Foram anos que a mentalidade e as atitudes compaginavam-se com esbanjar de recursos porque vivia-se a euforia dos Estados elásticos e a moeda dava para tudo.

Seguiu-se um período de “gestão” de rompimento com o cordão diplomático bem como com alguns fundadores da Casa de Angola e todo o apoio associativo sem músculo de consistência foi-se degradando; preferimos não tecer outras considerações de índole perniciosa.

Acima de tudo gerou-se um período deveras conturbado no modelo de afirmação associativa e bem mais na busca de interesses de natureza pessoal, destruindo sem reconstruir e muito menos salvaguardar. Os conflitos internos acentuaram-se e poucas ou quase nenhumas pontes de abertura ao mundo exterior foram feitas.

Houve um período em que a Casa de Angola desenvolvia apoio jurídico e de saúde, para além de possuir uma agradável biblioteca, no entanto a visibilidade exterior era quase nula, funciona-se muito em circuito fechado.
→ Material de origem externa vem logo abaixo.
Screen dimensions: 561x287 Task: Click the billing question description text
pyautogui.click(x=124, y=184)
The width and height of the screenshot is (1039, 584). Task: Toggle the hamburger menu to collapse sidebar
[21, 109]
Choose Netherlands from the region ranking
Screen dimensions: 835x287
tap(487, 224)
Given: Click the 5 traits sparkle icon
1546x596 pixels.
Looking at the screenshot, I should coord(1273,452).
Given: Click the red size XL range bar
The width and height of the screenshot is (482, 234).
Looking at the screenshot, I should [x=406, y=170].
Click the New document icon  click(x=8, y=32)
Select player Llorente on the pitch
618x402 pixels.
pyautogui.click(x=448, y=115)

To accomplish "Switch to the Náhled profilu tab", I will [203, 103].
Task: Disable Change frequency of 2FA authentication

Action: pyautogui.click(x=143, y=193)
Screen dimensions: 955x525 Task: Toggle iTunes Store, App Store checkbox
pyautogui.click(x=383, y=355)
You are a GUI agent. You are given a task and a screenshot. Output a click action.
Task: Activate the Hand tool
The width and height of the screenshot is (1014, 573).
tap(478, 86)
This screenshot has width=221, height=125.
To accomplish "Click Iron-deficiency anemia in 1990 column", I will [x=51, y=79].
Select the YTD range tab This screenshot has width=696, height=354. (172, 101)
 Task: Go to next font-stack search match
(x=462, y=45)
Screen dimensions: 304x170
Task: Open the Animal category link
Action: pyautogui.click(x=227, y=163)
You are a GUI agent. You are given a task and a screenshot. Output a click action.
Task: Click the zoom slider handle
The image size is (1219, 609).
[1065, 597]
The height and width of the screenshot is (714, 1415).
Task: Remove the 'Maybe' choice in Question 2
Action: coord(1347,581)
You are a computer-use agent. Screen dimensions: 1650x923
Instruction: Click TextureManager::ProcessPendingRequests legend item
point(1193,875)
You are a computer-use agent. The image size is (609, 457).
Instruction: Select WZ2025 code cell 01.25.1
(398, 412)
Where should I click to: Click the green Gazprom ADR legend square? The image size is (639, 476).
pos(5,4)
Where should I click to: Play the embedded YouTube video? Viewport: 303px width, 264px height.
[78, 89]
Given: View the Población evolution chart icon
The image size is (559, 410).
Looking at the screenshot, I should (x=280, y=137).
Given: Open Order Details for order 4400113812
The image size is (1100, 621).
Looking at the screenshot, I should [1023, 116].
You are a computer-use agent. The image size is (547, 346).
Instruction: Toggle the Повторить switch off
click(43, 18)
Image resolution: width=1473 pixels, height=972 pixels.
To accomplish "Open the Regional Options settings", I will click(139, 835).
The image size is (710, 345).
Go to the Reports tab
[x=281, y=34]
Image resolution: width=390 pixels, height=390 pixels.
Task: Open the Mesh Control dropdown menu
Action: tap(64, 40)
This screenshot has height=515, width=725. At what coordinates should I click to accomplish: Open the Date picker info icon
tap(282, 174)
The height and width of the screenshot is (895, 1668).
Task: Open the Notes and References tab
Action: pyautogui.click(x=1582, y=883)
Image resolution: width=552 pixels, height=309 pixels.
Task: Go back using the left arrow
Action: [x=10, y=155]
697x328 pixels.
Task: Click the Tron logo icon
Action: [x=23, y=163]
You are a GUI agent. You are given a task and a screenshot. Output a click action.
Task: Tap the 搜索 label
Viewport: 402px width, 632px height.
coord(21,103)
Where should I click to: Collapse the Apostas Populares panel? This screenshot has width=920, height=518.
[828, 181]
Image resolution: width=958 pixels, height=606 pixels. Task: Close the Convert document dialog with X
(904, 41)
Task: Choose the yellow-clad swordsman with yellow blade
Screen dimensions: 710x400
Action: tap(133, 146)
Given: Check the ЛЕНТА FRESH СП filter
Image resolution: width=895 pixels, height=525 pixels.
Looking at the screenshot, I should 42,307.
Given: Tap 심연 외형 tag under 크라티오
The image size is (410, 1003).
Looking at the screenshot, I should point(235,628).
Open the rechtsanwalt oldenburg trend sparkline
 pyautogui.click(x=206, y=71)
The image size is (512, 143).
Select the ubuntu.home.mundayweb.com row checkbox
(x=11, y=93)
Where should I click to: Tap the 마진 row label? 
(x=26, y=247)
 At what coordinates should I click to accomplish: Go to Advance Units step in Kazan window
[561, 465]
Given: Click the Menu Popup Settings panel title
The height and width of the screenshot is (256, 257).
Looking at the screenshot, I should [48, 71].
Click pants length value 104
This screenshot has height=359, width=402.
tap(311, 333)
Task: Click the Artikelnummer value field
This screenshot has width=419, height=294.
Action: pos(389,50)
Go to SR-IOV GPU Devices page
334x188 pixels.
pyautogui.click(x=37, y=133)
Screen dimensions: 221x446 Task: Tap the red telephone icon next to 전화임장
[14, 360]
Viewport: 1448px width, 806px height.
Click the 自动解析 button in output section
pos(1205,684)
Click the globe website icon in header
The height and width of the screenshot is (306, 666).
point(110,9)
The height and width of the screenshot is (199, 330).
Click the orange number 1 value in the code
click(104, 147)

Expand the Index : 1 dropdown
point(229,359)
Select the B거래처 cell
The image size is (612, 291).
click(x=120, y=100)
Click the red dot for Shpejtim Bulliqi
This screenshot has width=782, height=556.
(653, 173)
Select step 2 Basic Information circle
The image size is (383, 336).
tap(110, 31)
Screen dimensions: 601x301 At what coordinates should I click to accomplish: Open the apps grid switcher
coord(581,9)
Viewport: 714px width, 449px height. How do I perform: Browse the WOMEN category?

Eram os tempos antes da globalização, e próprios da mentalidade e hábitos enraizados.

Não estamos em condições de criticar certos acontecimentos lícitos, porque os tempos eram outros, os atos ilícitos esses são criticáveis e de falta de competência na evolução dos tempos, até ao período recente, com uma projeção de futuro.

A Casa de Angola durante muitos anos quase se pode afirmar representou a comunidade angolana, nos canais oficiais sem no entanto chegar de forma consolidada aos que vivem nos arredores da cidade de Lisboa, no entanto, chegou a existir o projeto da Delegação na Freguesia de Apelação, a qual se esfumou na conflitualidade politica.

Entendemos que neste período comemorativo do aniversário da Casa de Angola, é de todo conveniente relatar dados históricos, porque esse é o caminho da aprendizagem num companheirismo que se pretende e mais tarde se tomarem decisões com sabedoria reconhecida.

One Comment

  1. Há muito que não sei nada da Casa de Angola, desde que fui para Luanda em finais de 1974. mas ainda me recordo bem como fizemos a ocupação da C.A.

    Creio que em Portugal só estará a viver o Carlos Cavaleiro, médico radicado no Algarve, segundo parece.
    Mas naquele tempo foi uma acção sem apoio de ninguém, e chegámos a ser ameaçados pelo então COPCON.

    Lembro-me que a primeira reunião, para organizarmos a ocupação foi comigo e o falecido Elisiário Vieira Lopes, recém formado em medicina. Mas havia um outro grupo que também teve a mesma intenção, só que ignorávamos uns dos outros.
    Depois foi tudo concertado.
    *
    Velhos tempos…
    Continuem vocês agora a história da “nossa casa”.